» Input data:
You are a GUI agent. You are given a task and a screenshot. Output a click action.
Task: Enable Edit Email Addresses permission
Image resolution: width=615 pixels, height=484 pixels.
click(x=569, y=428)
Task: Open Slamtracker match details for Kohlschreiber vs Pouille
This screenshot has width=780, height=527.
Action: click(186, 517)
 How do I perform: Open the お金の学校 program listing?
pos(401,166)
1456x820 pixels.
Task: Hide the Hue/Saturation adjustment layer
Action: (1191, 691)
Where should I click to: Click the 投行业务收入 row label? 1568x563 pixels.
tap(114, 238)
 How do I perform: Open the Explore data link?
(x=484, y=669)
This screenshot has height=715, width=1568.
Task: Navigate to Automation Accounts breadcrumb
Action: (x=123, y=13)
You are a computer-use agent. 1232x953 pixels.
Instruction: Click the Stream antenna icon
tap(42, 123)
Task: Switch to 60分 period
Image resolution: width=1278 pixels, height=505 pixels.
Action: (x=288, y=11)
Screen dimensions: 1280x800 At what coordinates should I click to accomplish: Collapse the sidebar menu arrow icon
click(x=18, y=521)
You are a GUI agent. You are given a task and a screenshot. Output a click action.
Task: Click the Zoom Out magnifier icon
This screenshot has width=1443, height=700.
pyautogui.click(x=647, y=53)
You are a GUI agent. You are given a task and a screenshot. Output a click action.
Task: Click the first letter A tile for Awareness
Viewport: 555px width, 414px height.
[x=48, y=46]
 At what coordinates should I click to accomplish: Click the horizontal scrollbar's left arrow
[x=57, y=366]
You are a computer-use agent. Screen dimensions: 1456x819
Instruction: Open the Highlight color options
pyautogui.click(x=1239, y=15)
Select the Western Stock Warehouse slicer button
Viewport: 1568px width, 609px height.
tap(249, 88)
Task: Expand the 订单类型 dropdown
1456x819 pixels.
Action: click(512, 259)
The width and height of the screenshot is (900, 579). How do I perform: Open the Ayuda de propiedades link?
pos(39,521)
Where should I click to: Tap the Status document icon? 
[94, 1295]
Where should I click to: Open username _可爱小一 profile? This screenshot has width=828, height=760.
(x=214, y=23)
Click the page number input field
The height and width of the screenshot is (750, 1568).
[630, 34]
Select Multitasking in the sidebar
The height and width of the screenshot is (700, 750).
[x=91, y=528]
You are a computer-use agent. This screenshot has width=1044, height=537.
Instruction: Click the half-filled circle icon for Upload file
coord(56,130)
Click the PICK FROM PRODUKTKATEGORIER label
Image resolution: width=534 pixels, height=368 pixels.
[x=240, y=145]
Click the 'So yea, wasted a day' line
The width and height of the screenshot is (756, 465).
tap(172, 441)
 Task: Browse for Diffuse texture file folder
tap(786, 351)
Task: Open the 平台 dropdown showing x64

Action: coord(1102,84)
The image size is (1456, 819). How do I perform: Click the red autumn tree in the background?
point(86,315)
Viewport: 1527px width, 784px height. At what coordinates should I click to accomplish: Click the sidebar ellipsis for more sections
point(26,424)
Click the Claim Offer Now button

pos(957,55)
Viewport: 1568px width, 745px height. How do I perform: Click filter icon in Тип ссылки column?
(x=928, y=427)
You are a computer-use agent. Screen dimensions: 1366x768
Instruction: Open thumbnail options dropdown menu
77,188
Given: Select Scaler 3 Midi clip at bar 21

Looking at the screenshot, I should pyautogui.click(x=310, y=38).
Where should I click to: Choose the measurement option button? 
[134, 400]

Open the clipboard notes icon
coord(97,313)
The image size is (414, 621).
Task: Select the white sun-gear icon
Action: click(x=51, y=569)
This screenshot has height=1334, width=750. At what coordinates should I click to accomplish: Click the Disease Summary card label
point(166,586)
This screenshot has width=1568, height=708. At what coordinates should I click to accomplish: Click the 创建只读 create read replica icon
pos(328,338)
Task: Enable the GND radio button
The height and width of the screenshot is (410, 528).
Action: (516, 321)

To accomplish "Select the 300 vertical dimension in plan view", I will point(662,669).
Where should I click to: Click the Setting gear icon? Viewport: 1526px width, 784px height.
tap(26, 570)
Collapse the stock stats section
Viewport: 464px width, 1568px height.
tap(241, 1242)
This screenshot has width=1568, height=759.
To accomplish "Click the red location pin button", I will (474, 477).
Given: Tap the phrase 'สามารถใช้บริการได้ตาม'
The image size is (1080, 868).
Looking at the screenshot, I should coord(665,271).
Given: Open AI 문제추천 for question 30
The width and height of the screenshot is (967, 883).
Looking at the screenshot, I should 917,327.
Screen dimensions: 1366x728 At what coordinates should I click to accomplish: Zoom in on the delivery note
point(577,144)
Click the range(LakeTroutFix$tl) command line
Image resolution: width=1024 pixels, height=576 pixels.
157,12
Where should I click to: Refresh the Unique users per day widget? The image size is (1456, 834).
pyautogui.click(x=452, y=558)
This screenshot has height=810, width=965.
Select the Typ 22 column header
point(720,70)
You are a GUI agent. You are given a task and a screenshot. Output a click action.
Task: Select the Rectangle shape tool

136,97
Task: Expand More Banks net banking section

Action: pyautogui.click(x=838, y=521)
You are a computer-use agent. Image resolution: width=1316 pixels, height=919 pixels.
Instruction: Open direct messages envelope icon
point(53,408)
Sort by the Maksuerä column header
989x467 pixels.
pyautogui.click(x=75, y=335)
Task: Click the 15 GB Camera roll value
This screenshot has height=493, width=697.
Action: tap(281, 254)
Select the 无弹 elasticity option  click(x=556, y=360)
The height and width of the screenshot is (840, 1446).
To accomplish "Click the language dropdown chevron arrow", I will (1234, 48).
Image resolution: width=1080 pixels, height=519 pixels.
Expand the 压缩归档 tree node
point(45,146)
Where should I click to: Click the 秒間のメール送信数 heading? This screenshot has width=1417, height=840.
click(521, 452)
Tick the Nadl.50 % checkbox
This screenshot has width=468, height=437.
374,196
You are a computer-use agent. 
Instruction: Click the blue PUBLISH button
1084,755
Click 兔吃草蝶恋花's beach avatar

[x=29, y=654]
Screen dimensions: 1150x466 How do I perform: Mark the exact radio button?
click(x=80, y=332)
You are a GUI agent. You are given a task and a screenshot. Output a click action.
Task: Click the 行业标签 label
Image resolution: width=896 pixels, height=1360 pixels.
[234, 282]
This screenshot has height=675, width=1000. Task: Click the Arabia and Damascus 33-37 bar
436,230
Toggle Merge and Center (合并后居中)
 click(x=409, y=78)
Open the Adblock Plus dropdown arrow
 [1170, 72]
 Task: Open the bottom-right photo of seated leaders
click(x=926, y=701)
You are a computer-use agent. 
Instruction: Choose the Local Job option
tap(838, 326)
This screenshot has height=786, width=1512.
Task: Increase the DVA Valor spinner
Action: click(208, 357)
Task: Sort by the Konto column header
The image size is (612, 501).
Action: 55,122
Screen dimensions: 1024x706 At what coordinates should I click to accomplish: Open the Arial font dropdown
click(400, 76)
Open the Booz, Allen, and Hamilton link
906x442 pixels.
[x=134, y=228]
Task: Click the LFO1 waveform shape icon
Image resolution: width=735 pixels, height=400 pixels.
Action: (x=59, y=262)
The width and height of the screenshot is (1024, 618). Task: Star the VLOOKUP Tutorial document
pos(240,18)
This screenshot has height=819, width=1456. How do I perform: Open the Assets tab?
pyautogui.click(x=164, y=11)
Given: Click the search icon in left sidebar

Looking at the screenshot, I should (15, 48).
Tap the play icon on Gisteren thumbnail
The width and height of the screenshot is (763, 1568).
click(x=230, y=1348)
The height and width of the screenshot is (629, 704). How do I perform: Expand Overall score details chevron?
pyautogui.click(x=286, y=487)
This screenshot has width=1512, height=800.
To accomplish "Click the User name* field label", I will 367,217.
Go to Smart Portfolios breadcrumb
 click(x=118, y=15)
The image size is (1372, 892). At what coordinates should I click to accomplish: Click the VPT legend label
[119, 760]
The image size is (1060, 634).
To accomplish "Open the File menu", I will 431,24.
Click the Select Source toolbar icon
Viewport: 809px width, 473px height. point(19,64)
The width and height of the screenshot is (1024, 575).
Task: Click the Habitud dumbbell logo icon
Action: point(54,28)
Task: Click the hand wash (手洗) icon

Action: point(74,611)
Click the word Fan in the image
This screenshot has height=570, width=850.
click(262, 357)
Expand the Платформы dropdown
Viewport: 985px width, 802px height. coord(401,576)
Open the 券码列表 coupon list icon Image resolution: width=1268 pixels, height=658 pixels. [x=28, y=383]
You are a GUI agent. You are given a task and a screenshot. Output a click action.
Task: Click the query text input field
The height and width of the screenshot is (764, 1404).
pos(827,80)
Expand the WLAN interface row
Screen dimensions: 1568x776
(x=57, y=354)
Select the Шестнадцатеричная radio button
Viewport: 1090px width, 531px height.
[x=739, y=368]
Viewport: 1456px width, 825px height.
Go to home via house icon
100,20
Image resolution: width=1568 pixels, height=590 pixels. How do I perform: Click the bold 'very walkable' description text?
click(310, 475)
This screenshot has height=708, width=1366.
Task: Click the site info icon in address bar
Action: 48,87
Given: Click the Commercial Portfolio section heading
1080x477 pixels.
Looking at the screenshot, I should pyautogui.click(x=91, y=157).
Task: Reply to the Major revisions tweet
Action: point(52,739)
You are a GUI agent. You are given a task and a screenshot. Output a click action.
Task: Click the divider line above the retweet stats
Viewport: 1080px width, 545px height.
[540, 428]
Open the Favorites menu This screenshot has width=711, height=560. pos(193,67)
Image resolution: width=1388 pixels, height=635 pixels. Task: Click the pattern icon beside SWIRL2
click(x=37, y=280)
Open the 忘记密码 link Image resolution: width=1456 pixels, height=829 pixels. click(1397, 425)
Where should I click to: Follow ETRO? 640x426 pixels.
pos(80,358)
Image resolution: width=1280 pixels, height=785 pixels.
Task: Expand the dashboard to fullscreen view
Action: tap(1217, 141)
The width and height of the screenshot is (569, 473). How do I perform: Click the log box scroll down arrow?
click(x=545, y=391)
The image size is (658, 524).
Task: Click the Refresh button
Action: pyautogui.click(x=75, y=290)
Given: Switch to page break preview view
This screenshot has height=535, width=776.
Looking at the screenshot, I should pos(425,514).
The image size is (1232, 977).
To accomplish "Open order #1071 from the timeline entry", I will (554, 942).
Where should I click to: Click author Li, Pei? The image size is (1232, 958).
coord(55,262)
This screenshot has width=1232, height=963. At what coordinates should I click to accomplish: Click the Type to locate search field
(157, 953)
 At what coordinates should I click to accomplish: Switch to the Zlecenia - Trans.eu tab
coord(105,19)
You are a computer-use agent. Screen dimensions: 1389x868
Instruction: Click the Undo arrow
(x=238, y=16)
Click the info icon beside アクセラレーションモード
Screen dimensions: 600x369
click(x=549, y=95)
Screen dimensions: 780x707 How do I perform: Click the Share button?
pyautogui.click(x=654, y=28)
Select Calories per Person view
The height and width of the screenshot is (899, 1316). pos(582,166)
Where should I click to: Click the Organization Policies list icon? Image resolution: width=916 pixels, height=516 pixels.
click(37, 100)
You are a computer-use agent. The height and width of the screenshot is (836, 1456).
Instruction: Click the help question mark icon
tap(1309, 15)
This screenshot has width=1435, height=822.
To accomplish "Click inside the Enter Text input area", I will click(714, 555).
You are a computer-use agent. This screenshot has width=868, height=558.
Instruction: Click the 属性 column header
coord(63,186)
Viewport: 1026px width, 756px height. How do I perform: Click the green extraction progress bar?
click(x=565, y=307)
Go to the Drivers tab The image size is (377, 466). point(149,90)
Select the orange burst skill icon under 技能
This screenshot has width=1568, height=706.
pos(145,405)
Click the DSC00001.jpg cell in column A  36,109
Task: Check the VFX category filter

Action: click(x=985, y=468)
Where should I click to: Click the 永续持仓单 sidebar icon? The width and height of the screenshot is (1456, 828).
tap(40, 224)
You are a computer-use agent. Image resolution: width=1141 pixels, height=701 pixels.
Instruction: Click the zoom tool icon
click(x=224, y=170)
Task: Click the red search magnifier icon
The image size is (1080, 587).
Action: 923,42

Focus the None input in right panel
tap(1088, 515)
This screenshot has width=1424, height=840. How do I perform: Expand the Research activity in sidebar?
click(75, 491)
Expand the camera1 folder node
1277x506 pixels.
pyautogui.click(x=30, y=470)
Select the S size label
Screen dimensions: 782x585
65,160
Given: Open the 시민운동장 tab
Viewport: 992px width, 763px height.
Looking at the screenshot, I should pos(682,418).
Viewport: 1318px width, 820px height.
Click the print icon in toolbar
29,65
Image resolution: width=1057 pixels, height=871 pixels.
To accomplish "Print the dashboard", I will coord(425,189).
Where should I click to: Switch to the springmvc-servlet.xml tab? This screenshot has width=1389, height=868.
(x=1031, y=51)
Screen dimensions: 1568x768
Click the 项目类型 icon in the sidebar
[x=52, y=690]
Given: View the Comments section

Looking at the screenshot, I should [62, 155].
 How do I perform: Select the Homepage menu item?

» What this task involves:
Retype the lines between the one holding "You are a computer-use agent. Image resolution: width=1141" and the end of the records, inclusive, with no changes.

» Answer for this exercise:
You are a computer-use agent. Image resolution: width=1141 pixels, height=701 pixels.
Instruction: Click the zoom tool icon
click(x=224, y=170)
Task: Click the red search magnifier icon
The image size is (1080, 587).
Action: 923,42

Focus the None input in right panel
tap(1088, 515)
This screenshot has width=1424, height=840. How do I perform: Expand the Research activity in sidebar?
click(75, 491)
Expand the camera1 folder node
1277x506 pixels.
pyautogui.click(x=30, y=470)
Select the S size label
Screen dimensions: 782x585
65,160
Given: Open the 시민운동장 tab
Viewport: 992px width, 763px height.
Looking at the screenshot, I should pos(682,418).
Viewport: 1318px width, 820px height.
Click the print icon in toolbar
29,65
Image resolution: width=1057 pixels, height=871 pixels.
To accomplish "Print the dashboard", I will coord(425,189).
Where should I click to: Switch to the springmvc-servlet.xml tab? This screenshot has width=1389, height=868.
(x=1031, y=51)
Screen dimensions: 1568x768
Click the 项目类型 icon in the sidebar
[x=52, y=690]
Given: View the Comments section

Looking at the screenshot, I should [62, 155].
 How do I perform: Select the Homepage menu item?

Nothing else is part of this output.